WHEREAS, the Bank wishes to assure itself of the continued services of Executive for the period provided in this Agreement; and
WHEREAS, Executive is willing to serve in the employ of the Bank on a full-time basis for the term of this Agreement; and
WHEREAS, the parties desire by this writing to set forth the terms and conditions of the continuing employment relationship of the Bank and Executive.

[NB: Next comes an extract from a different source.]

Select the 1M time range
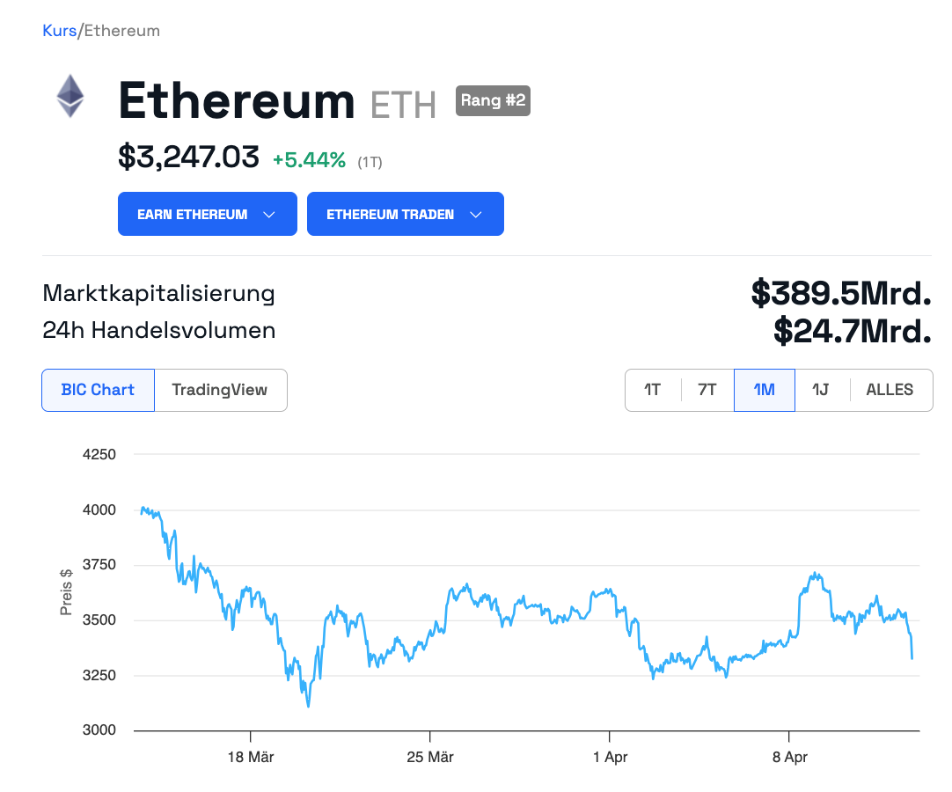 pyautogui.click(x=765, y=390)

NOW, THEREFORE, in consideration of the mutual covenants herein contained, and upon the other terms and conditions hereinafter provided, the parties hereby agree as follows:
1. Employment. During the term of this Agreement, which is effective as of the Effective Time as defined in the Agreement and Plan of Merger dated as of September 2, 2003 by and between MSB Financial, Inc. and the Company (the " Commencement Date" ), Executive shall serve in the capacity of Vice President and Division President of the Marshall Division of the Bank. Executive shall render such administrative and management services to the Bank as are customarily performed by persons situated in a similar executive capacity and follow the policies of the Bank. Executive shall promote the business of the Bank. Executive' s other duties shall be such as the Chief Executive Officer or Board of Directors for the Bank (the " Board of Directors" or " Board" ) may from time to time reasonably direct, including normal duties as an officer of the Bank.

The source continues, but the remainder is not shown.